Cartilage degeneration and inflammation are important features of rheumatoid arthritis (RA). Chondrocyte inflammation and apoptosis have been increasingly demonstrated to be related to cartilage decomposition. In this study, we analyzed the protective role of kallistatin against RA and its associated mechanisms. We obtained in vitro and in vivo RA models using IL-1β and heat-inactivated Mycobacterium tuberculosis, respectively. Our results showed that kallistatin mitigated IL-1β-mediated chondrocyte apoptosis and inhibited the synthesis of ECM-degrading generation, like matrix metalloproteinase (MMP)-3/13 and a disintegrin and metalloproteinase with thrombospondin motifs (ADAMTS)-4/5, in IL-1β-mediated chondrocytes.
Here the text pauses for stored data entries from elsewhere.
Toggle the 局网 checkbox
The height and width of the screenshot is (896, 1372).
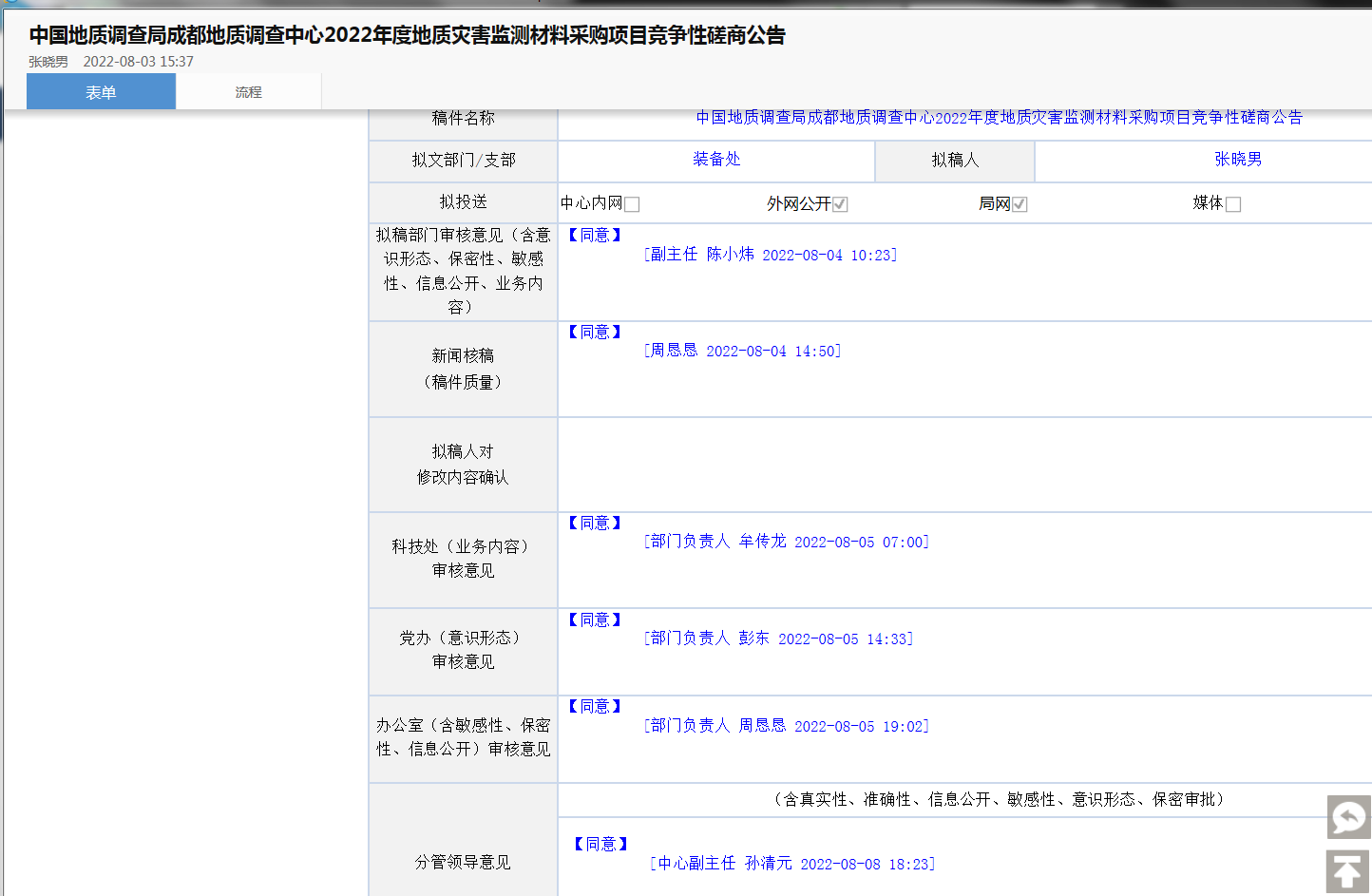tap(1019, 204)
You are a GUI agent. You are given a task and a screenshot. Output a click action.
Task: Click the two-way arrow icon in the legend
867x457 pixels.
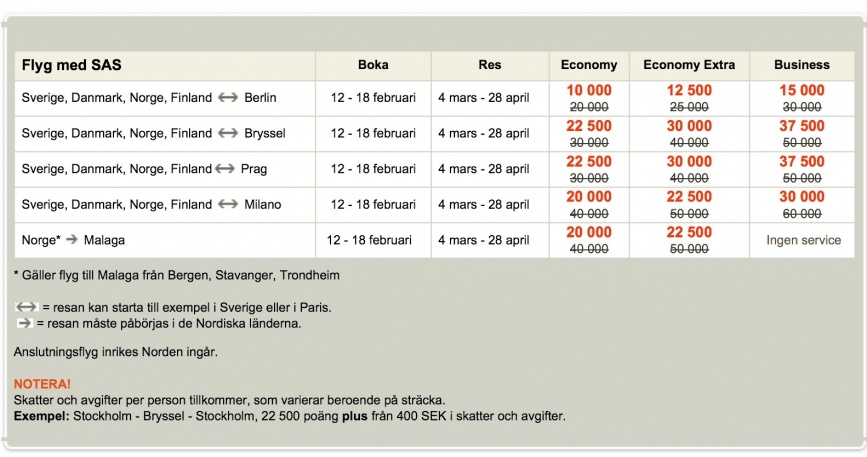(27, 307)
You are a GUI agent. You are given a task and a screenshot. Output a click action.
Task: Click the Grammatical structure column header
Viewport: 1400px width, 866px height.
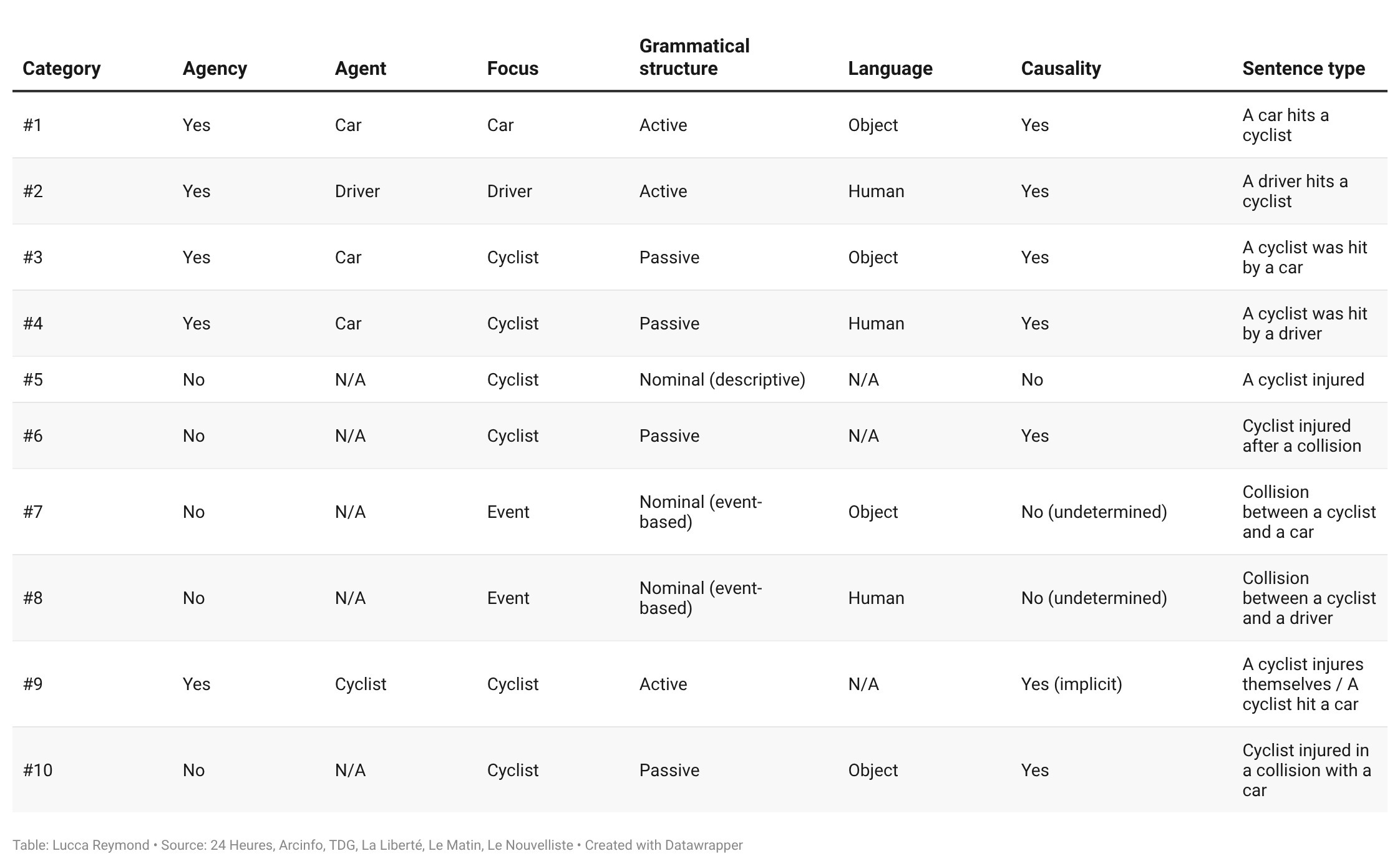pyautogui.click(x=694, y=57)
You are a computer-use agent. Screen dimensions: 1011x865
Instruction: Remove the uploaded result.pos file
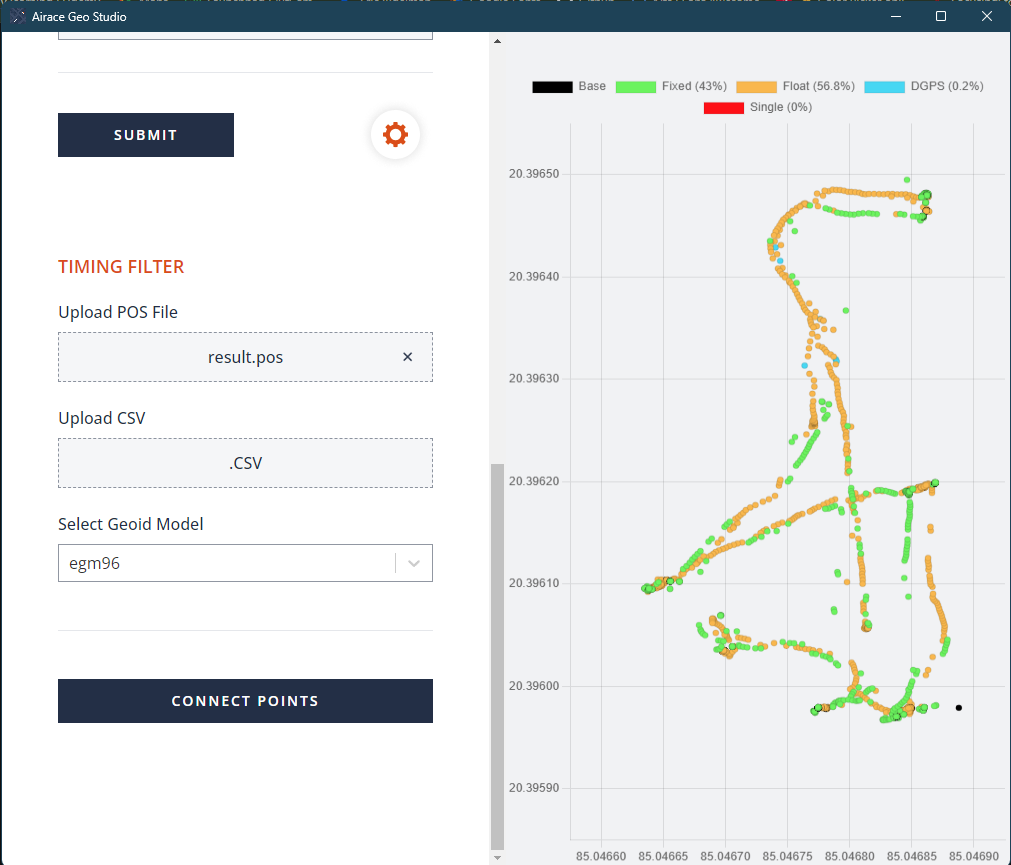pos(407,357)
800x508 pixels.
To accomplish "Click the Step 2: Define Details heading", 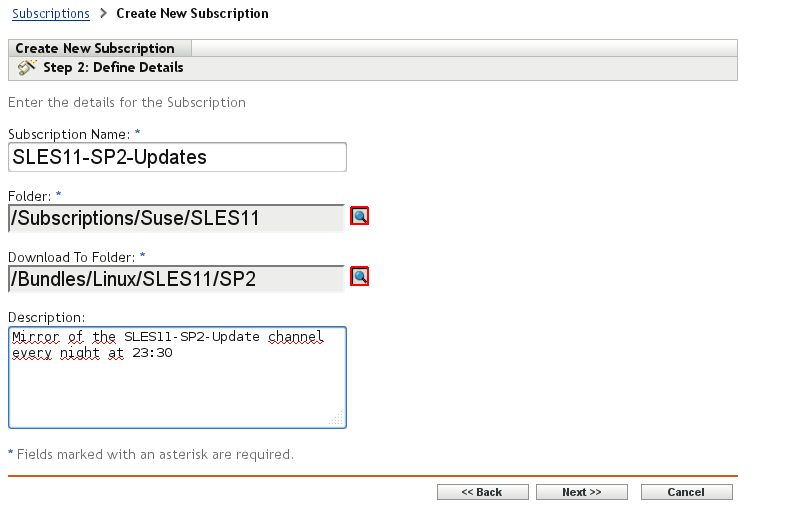I will tap(113, 68).
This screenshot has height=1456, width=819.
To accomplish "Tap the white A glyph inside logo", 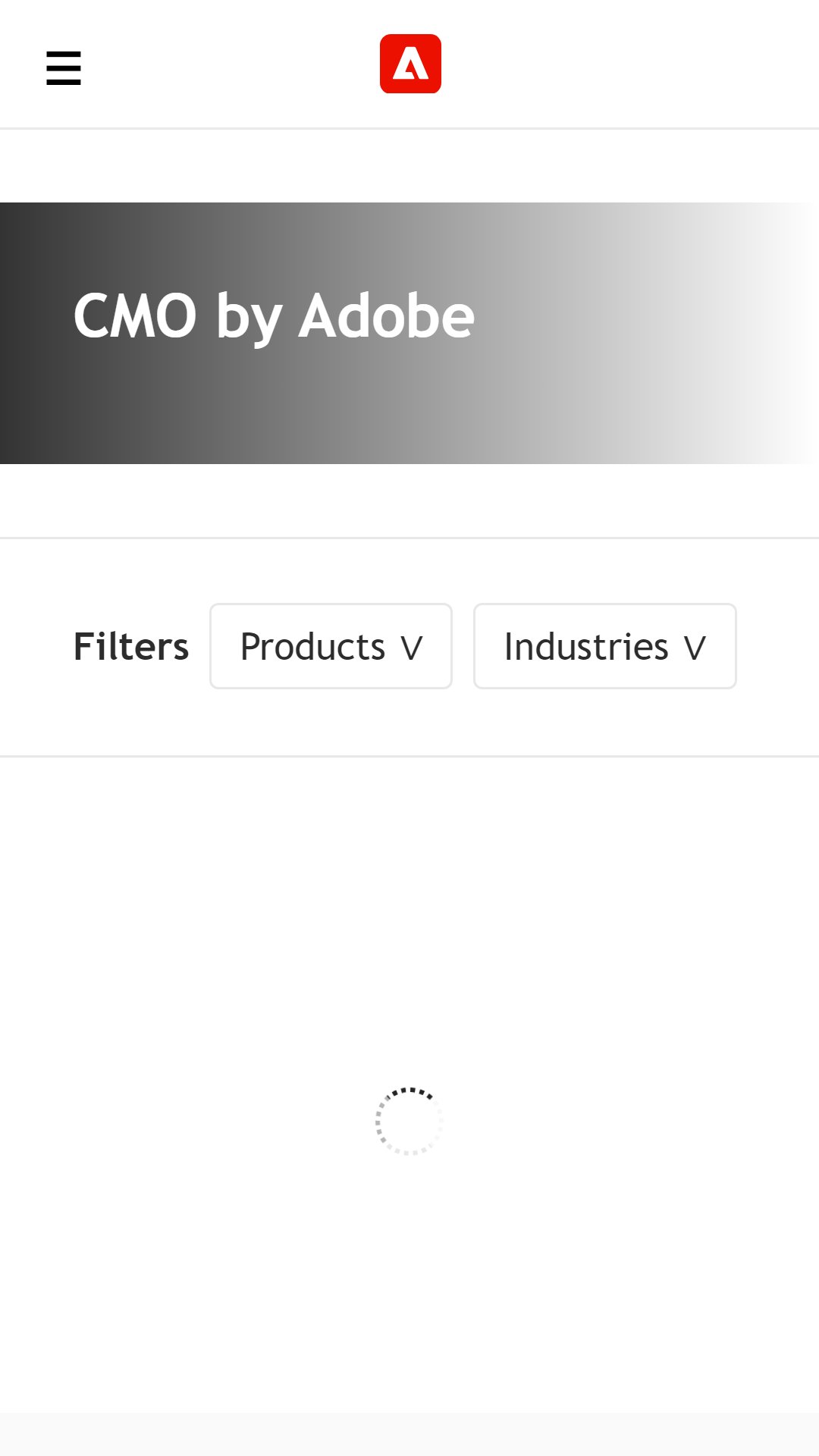I will coord(411,64).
Furthermore, kallistatin markedly suppressed IL-1β-mediated inflammation while decreasing the levels of inflammatory factors and mediators via the NF-κB pathway. Daily administration of kallistatin reduced the expression levels of PGE2, TNF-α, IL-1β, and IL-6. Histochemical analysis revealed that the kallistatin-treated rats exhibited reduced RA severity compared with control mice. In summary, kallistatin suppressed IL-1β-mediated inflammation in chondrocytes via the NF-κB pathway. Administration of kallistatin remarkably inhibited RA development, accompanied by reduced inflammation and apoptosis. Therefore, kallistatin administration can be used as a candidate therapeutic strategy for RA.